§ Lo que se pide:
1. En el texto sobre la mañana en León, ¿qué grupos de personas se nombran en plural en el primer párrafo? Indica qué hace cada uno.
2. Sigue escribiendo el texto sobre la mañana en León a partir de donde termina.

§ Texto dado:
########################################
A eso de las once, el leonés aprovecha para salir a la calle y hacer los recados. La hora le avisa de que se acerca el momento de comer y no hay mejor alarma para comprar los últimos ingredientes, dignos de la comilona que aguardará en la mesa destinada a un futuro en los intestinos del comilón. Los que trabajan toman café en alguna terraza del centro mientras miran su muñeca, asegurándose de que no se les pasa el tiempo. Jubilados caminan tranquilos por las travesías con un objetivo claro: algún bar en el que comenzar temprano el vermú de mediodía. Los peregrinos se pierden en busca de la Catedral. O de algún albergue que parece esconderse para que continúen con su travesía sin hacer escala en esta bonita ciudad.
Todo igual que cada día. Todos pasean de un sitio a otro siguiendo la corriente de los días rutinarios. Hay quien saluda a su vecino en la misma esquina de todas las mañanas y, tranquilo, continúa su marcha comprobando que las cosas no han cambiado de forma aún. Que todo permanece en su sitio, sin esperar novedades ni cambios. Las calles se acostumbran a ver siempre los mismos rostros, igual que los rostros sonríen cómplices a esos otros que les devuelven habitualmente la mirada. Con buen clima y sobre estas horas, casi se puede afirmar que León está lleno de vitalidad.
########################################
§ Los datos:
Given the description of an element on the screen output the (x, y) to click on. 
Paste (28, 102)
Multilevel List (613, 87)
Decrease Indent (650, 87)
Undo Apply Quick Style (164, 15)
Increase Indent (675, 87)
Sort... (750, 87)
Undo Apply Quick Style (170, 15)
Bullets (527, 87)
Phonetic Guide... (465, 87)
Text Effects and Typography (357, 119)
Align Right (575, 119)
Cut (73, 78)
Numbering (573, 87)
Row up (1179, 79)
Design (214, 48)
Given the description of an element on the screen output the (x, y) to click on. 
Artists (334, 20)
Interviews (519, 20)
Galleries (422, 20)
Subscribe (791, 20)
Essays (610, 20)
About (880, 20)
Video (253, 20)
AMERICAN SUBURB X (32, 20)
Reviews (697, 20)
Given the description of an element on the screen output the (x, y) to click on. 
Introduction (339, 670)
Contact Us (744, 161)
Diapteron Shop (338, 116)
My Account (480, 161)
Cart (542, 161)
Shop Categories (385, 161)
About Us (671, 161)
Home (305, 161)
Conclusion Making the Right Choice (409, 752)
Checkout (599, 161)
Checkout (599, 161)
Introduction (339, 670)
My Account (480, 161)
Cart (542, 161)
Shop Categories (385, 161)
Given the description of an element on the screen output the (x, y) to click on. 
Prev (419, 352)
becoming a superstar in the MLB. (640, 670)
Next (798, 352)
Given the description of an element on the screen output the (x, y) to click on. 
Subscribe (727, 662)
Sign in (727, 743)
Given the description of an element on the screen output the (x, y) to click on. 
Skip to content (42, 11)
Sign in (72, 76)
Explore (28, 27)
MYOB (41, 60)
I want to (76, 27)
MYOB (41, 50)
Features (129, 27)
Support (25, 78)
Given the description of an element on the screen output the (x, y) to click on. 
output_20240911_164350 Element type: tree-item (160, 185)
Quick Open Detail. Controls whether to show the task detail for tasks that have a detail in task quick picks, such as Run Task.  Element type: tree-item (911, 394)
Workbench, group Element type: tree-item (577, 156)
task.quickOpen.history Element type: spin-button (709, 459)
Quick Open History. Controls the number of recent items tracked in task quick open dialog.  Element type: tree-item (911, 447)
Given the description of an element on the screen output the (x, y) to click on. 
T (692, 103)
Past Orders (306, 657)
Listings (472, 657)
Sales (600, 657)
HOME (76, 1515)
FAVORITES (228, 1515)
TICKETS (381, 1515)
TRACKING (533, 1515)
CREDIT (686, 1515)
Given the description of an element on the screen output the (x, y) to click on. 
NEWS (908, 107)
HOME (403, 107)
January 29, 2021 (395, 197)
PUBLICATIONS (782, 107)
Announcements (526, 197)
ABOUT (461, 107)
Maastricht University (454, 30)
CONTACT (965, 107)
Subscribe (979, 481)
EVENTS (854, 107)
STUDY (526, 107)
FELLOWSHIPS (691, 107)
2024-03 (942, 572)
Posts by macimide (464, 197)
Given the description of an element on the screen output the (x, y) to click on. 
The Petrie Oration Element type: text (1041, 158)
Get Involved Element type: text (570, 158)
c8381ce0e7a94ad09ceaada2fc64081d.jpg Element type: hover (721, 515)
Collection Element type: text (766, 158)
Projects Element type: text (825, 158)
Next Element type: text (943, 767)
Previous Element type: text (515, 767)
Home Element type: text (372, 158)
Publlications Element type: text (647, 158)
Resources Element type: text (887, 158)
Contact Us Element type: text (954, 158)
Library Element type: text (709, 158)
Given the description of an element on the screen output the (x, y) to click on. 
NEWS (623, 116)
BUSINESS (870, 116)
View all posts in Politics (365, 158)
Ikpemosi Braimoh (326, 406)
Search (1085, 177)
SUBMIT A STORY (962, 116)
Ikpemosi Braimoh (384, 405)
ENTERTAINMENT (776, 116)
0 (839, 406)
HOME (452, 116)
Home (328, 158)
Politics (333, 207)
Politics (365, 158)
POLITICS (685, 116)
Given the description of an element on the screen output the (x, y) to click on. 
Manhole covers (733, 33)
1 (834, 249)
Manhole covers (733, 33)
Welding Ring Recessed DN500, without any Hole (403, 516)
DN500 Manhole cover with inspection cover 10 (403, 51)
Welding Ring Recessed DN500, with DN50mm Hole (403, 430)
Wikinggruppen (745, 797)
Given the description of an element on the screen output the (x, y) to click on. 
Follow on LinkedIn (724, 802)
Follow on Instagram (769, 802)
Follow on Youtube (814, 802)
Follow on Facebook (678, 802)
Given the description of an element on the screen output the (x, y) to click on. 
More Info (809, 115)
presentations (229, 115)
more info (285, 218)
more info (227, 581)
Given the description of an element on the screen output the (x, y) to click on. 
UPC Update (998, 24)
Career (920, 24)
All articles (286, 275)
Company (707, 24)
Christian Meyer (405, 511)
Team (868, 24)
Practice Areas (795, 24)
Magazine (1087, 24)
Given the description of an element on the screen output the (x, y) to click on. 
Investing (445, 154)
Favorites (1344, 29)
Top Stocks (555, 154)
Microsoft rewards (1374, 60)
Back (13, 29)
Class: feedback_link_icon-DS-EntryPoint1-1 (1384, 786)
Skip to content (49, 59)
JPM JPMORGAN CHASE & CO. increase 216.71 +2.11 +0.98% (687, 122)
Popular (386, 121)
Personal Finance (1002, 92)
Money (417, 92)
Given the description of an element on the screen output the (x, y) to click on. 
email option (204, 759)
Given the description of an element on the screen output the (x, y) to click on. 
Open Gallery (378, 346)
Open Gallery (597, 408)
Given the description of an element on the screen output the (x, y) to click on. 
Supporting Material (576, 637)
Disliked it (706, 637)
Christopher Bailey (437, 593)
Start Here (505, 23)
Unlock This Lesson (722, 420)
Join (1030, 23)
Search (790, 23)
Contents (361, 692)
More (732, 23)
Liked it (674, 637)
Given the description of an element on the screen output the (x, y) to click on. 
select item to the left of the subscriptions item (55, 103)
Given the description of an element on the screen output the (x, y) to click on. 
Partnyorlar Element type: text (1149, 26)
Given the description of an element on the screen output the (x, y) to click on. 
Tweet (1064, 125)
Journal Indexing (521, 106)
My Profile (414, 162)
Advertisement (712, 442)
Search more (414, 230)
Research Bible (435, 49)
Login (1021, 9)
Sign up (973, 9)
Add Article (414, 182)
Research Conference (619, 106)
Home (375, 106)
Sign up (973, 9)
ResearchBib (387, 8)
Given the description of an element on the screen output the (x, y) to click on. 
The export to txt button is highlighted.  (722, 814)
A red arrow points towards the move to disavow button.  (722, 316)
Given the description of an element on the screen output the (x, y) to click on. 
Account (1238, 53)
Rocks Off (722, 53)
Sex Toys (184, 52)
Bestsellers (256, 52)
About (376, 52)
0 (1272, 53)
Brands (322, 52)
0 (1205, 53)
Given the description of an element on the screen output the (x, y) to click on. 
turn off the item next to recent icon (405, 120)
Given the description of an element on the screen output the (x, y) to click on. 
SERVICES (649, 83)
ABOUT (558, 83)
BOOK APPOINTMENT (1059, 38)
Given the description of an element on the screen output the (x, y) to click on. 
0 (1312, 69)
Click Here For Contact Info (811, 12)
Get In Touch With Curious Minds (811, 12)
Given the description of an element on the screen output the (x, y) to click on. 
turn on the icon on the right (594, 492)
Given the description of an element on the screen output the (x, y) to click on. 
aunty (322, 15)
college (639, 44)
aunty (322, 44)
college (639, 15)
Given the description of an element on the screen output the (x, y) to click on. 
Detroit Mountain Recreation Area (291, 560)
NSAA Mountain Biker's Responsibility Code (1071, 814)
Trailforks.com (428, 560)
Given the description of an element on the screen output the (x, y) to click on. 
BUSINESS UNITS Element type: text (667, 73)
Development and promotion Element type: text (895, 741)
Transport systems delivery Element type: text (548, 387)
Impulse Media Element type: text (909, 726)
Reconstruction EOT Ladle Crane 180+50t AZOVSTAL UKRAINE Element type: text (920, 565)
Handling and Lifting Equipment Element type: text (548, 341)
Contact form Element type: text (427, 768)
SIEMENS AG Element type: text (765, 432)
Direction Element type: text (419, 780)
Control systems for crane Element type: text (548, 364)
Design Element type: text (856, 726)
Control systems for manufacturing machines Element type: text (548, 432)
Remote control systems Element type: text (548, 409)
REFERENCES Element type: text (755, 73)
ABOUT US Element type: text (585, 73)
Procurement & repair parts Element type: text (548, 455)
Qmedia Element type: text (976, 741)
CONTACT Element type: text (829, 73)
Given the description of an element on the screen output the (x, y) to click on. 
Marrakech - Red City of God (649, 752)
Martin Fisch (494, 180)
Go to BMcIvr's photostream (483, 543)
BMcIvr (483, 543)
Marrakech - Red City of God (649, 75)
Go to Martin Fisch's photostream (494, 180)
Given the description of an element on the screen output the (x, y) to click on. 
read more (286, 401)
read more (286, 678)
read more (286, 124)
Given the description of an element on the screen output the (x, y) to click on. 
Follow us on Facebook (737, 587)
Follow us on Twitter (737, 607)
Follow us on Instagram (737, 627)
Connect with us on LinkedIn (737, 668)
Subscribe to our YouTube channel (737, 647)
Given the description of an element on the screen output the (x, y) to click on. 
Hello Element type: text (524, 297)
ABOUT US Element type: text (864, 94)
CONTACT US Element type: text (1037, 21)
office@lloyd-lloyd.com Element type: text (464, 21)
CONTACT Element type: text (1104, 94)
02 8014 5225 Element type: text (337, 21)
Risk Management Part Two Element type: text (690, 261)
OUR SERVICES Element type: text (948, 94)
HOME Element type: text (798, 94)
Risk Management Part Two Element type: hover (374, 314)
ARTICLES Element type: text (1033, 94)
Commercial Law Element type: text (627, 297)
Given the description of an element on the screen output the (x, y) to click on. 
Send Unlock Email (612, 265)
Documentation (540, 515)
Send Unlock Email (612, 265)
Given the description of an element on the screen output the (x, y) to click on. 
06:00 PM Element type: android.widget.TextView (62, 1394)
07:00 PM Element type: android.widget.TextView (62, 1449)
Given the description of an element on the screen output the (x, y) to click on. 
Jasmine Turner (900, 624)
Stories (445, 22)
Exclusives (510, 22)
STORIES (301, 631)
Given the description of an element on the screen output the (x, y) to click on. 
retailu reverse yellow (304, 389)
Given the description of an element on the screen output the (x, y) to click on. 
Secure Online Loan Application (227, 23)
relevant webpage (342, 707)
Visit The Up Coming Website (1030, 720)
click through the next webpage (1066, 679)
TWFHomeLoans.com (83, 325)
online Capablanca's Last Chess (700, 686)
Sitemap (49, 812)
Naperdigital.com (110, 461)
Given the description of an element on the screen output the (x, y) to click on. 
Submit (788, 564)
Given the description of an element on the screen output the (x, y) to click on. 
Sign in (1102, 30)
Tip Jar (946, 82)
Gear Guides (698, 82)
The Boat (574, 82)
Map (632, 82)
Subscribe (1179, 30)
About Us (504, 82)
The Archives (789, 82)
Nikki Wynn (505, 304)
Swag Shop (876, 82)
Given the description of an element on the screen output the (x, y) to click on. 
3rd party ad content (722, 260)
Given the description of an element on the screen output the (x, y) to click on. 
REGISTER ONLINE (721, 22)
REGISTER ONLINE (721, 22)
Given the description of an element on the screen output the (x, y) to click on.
########################################
§ Respuestas:
1.
- Los que trabajan: toman café en alguna terraza del centro mientras miran su muñeca para que no se les pase el tiempo.
- Los jubilados: caminan tranquilos por las travesías buscando algún bar donde empezar temprano el vermú de mediodía.
- Los peregrinos: se pierden buscando la Catedral o algún albergue.

2.
Y entre tanto trajín, entre tanto vaivén de leoneses y leonesas, de visitantes y peregrinos, se oye de lejos un leve zumbido que suena melódico. Los que salieron a ultimar los recados del día ya no encuentran tienda abierta en la calle de la Rúa, sólo comercios de antaño que yacen cerrados como un cuerpo sin vida en mitad de la acera. Esas abuelas que esperan la visita de sus nietos a modo de comensales y van, carro en mano, en busca del ingrediente idóneo para el paladar sofisticado, sólo pasan por la Rúa de casualidad. Y, por casualidad, se topan también con el zumbido que sueltan las seis cuerdas de una guitarra. Es la de Manuel, aunque, al principio, de cuerdas no iba sobrado.
– En casa había una guitarra – recuerda con ojos de niño. – Sólo tenía una cuerda y me decía mi padre: «Hijo, cuando tenga dinero te compraré otra» – y su voz suena armónica como si cantara. – Y empecé ahí con una cuerda, con una cuerda y, cuando me di cuenta, me compró las otras y le dije: «¿Y ahora qué hago yo con esto?».
Con catorce años, habituado a hacer sonar el instrumento de la forma más rudimentaria, Manuel tuvo que acudir a su familia para aprender a usar las seis cuerdas.
– Mis primos, mis hermanos… Todos tocan la guitarra – explica. – Como venían a casa, me decían: «No, así no; este aquí, así» – hace gestos con sus dedos tocando un instrumento imaginario.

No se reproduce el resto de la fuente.